*** Text excerpt Section Begins ***
No, Mike, they won’t. Unless by “others” you mean Congress, for cripes sake.

The only thing more obnoxious than Trump’s tweet this morning is the thought of Bill Barr dressing up a de facto coup as some sort of law enforcement operation.

This is at least the second time a top administration official has punted when asked about delaying the election, by the way. Jared Kushner also ducked when asked about it in May, but Kushner seemed merely to be hedging in the moment because he wasn’t sure offhand who sets the date of elections. Kushner’s not a cabinet officer either. Pompeo is, as Tim Kaine helpfully reminded him, and he’s a Harvard Law grad. What’s his excuse for being agnostic about moving the election apart from raw toadyism in not wanting to contradict the president on one of his worst ideas ever?

Or does Pompeo mean to imply he thinks the DOJ should have a say in when America votes?

The correct answer when asked whether we might delay the election is, “We shouldn’t delay it even if the Stay-Puft Marshmallow Man is rampaging through Manhattan on Election Day.” Or, if that’s too colorful, something like this:

Trump’s more outlandish tweets invariably ignite debates within political media about what his “angle” is in tweeting them. Did he propose an election delay to distract from this morning’s gruesome GDP data? Was he trying to preemptively delegitimize an impending loss to Biden by setting himself up to argue that he would have won if only we hadn’t irresponsibly insisted on holding the election as scheduled, when it was too dangerous/complicated for his fans to vote? I’m in this camp with Lachlan Markay:

Trump isn’t nearly as clever about manufacturing distractions as most of his detractors assume. If he’s floating a trial balloon about delaying the election, the most likely reason is that he’s nervous about the polls and starting to grasp for ways that he might avoid a likely defeat. A “delay” is one such way. Simple as that.

This morning’s tweet also inspired a round of people being called to account for scoffing at Biden back in April when he speculated that Trump “is gonna try to kick back the election somehow, come up with some rationale why it can’t be held.” I don’t know why that idea seemed preposterous to others at the time; Trump is so neurotic about being thought of as unpopular that he came up with a conspiracy theory in 2016 to explain the vote totals in an election he won. There’s zero chance that he’ll sit by idly and endure a possible humiliation at the polls if there’s anything he can do to avert it. In any event, some commentators did think Biden was out of his gourd for believing that Trump would do anything to stay in power…

…and are feeling less certain about that today:

Jonathan Turley also lambasted Biden at length in April (“Biden Goes Postal”) only to have to write a new post this morning wearily reminding the president that Congress sets the date of the election and the date that the electoral college meets to cast its votes, and the Constitution of course sets the date for when a president’s term ends. None of that’s going to change.
*** Text excerpt Section Ends ***
*** Raw data Section Begins ***
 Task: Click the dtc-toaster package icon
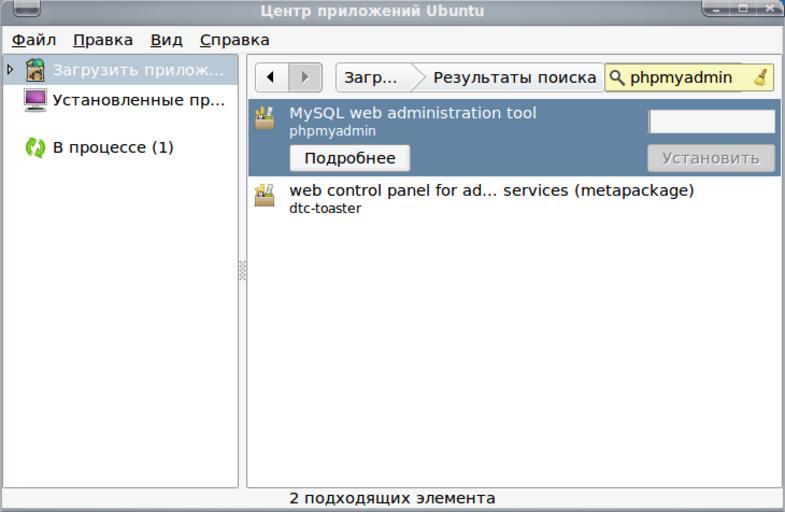[264, 195]
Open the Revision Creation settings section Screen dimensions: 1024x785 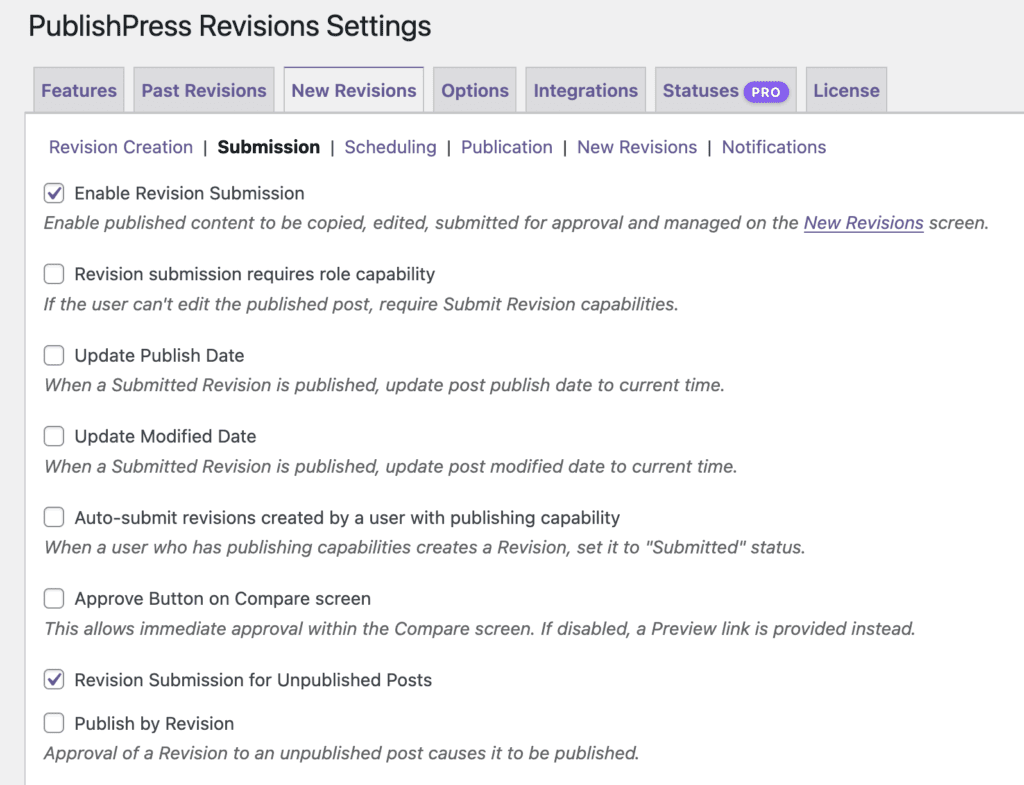[x=120, y=147]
*** Raw data Section Ends ***
◆ **Required actions**:
(1) Summarize the post on delaying the election in two sentences.
(2) List every person the post on delaying the election names by both first and last name.
(3) Write the next part of the post on delaying the election, beginning after its last sentence.

◆ **Answers in order**:
(1) The post faults Mike Pompeo for not ruling out a delay of the election after Trump's tweet proposing one, noting that Jared Kushner also ducked the question in May. It argues that Trump floated the idea because he is nervous about the polls rather than to create a distraction, and it recalls that Biden was mocked in April for predicting such a move, including by Jonathan Turley, who now reminds the president that Congress sets the election date.

(2) Bill Barr, Jared Kushner, Tim Kaine, Lachlan Markay, Jonathan Turley

(3)
Although what a Republican-controlled Congress might conceivably do at Trump’s request to tinker with the election sure would make for an interesting thought experiment.

Anyway, there are other potential nightmare scenarios that might be foisted upon the country as the president panics over a likely defeat so let’s start scoffing at these now:

If the coronavirus is still a factor in the fall, Trump could claim emergency powers to keep people in cities where outbreaks have been worse from going to polling places in person, in the name of public health, Hasen said. That could depress turnout in the heavily populated urban areas that tend to vote Democratic…

Hasen said the president could also lean on state legislatures to take voting for president away from citizens entirely in the name of public safety. The members of the electoral college who officially choose the president do not need to be chosen by the voting public. Instead, the state legislatures could select the presidential electors as they did in the early days of our republic.

If he’s worried about the election being delayed as opposed to hoping it might be delayed, why doesn’t he do something to help facilitate day-of voting? “Trump could take steps to help secure the election system and ensure safe elections in a coronavirus-stricken country,” writes David Graham. “He could help fund efforts by states to open new polling places or better prepare for an influx of mail-in ballots. He could assist the U.S. Postal Service in preparing for a busy election.” It speaks volumes of his illiberal instincts that when he raises the prospect of voting being difficult, his solution isn’t to try to make it easier, it’s to try to make it impossible, however temporarily.

And needless to say, grasping for ways to avert a verdict by the voters reeks of weakness, a blaring siren that he thinks he’ll probably lose. A president normally consumed with projecting strength would avoid the idea of postponing the election if only for that reason, one would think.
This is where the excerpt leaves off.